DATA SUPPLIED:
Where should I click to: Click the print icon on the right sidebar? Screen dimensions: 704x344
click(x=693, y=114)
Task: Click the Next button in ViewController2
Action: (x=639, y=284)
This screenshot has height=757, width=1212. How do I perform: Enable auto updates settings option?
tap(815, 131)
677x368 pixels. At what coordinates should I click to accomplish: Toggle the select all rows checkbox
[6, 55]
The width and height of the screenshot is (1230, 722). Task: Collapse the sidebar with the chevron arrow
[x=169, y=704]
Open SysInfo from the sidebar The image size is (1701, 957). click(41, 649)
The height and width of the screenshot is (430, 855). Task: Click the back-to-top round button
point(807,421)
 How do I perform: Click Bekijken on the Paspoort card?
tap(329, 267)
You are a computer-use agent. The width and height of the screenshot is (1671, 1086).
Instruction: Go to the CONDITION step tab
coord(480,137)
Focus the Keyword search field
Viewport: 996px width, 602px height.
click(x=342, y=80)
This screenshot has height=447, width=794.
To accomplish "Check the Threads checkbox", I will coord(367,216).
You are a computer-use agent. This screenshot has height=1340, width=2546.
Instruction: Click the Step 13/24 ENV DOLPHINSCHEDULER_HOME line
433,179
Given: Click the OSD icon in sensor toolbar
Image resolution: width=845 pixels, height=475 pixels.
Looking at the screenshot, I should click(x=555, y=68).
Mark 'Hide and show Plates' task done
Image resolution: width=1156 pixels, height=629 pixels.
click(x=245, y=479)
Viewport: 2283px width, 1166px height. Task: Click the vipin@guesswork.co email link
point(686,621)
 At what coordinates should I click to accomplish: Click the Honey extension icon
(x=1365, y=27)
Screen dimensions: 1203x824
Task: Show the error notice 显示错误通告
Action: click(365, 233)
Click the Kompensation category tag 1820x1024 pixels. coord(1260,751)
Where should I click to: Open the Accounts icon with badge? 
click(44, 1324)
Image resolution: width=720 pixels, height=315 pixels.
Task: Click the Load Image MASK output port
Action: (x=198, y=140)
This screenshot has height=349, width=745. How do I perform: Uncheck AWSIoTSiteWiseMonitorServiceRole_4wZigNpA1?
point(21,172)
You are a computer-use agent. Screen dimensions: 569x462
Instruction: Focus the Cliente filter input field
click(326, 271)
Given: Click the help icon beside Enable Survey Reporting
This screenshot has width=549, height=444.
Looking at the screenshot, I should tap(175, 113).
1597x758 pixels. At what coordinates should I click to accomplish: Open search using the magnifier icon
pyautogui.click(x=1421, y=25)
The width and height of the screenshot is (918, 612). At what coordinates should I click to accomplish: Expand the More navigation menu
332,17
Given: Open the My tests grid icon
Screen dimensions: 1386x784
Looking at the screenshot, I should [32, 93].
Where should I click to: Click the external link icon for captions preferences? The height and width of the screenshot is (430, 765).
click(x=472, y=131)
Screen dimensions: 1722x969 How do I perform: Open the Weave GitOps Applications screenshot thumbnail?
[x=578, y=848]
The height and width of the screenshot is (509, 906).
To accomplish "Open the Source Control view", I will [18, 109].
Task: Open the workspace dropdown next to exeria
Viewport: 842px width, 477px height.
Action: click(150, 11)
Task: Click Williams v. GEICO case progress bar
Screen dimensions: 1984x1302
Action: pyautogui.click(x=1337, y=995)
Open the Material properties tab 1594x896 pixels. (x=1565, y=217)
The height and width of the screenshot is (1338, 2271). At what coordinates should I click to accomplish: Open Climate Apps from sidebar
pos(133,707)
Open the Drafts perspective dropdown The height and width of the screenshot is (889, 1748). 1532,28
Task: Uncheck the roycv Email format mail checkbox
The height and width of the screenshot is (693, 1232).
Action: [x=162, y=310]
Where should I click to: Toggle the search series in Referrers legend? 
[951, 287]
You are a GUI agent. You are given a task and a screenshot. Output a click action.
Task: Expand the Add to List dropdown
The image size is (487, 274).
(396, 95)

ASSIGNED TASK: Copy out every record above once more, precisely as written.

RESPONSE AREA:
Where should I click to: Click the print icon on the right sidebar? Screen dimensions: 704x344
click(x=693, y=114)
Task: Click the Next button in ViewController2
Action: (x=639, y=284)
This screenshot has height=757, width=1212. How do I perform: Enable auto updates settings option?
tap(815, 131)
677x368 pixels. At what coordinates should I click to accomplish: Toggle the select all rows checkbox
[6, 55]
The width and height of the screenshot is (1230, 722). Task: Collapse the sidebar with the chevron arrow
[x=169, y=704]
Open SysInfo from the sidebar The image size is (1701, 957). click(41, 649)
The height and width of the screenshot is (430, 855). Task: Click the back-to-top round button
point(807,421)
 How do I perform: Click Bekijken on the Paspoort card?
tap(329, 267)
You are a computer-use agent. The width and height of the screenshot is (1671, 1086).
Instruction: Go to the CONDITION step tab
coord(480,137)
Focus the Keyword search field
Viewport: 996px width, 602px height.
click(x=342, y=80)
This screenshot has height=447, width=794.
To accomplish "Check the Threads checkbox", I will coord(367,216).
You are a computer-use agent. This screenshot has height=1340, width=2546.
Instruction: Click the Step 13/24 ENV DOLPHINSCHEDULER_HOME line
433,179
Given: Click the OSD icon in sensor toolbar
Image resolution: width=845 pixels, height=475 pixels.
Looking at the screenshot, I should click(x=555, y=68).
Mark 'Hide and show Plates' task done
Image resolution: width=1156 pixels, height=629 pixels.
click(x=245, y=479)
Viewport: 2283px width, 1166px height. Task: Click the vipin@guesswork.co email link
point(686,621)
 At what coordinates should I click to accomplish: Click the Honey extension icon
(x=1365, y=27)
Screen dimensions: 1203x824
Task: Show the error notice 显示错误通告
Action: click(365, 233)
Click the Kompensation category tag 1820x1024 pixels. coord(1260,751)
Where should I click to: Open the Accounts icon with badge? 
click(44, 1324)
Image resolution: width=720 pixels, height=315 pixels.
Task: Click the Load Image MASK output port
Action: (x=198, y=140)
This screenshot has height=349, width=745. How do I perform: Uncheck AWSIoTSiteWiseMonitorServiceRole_4wZigNpA1?
point(21,172)
You are a computer-use agent. Screen dimensions: 569x462
Instruction: Focus the Cliente filter input field
click(326, 271)
Given: Click the help icon beside Enable Survey Reporting
This screenshot has width=549, height=444.
Looking at the screenshot, I should tap(175, 113).
1597x758 pixels. At what coordinates should I click to accomplish: Open search using the magnifier icon
pyautogui.click(x=1421, y=25)
The width and height of the screenshot is (918, 612). At what coordinates should I click to accomplish: Expand the More navigation menu
332,17
Given: Open the My tests grid icon
Screen dimensions: 1386x784
Looking at the screenshot, I should [32, 93].
Where should I click to: Click the external link icon for captions preferences? The height and width of the screenshot is (430, 765).
click(x=472, y=131)
Screen dimensions: 1722x969 How do I perform: Open the Weave GitOps Applications screenshot thumbnail?
[x=578, y=848]
The height and width of the screenshot is (509, 906).
To accomplish "Open the Source Control view", I will [18, 109].
Task: Open the workspace dropdown next to exeria
Viewport: 842px width, 477px height.
Action: click(150, 11)
Task: Click Williams v. GEICO case progress bar
Screen dimensions: 1984x1302
Action: pyautogui.click(x=1337, y=995)
Open the Material properties tab 1594x896 pixels. (x=1565, y=217)
The height and width of the screenshot is (1338, 2271). At what coordinates should I click to accomplish: Open Climate Apps from sidebar
pos(133,707)
Open the Drafts perspective dropdown The height and width of the screenshot is (889, 1748). 1532,28
Task: Uncheck the roycv Email format mail checkbox
The height and width of the screenshot is (693, 1232).
Action: [x=162, y=310]
Where should I click to: Toggle the search series in Referrers legend? 
[951, 287]
You are a GUI agent. You are given a task and a screenshot. Output a click action.
Task: Expand the Add to List dropdown
The image size is (487, 274).
(396, 95)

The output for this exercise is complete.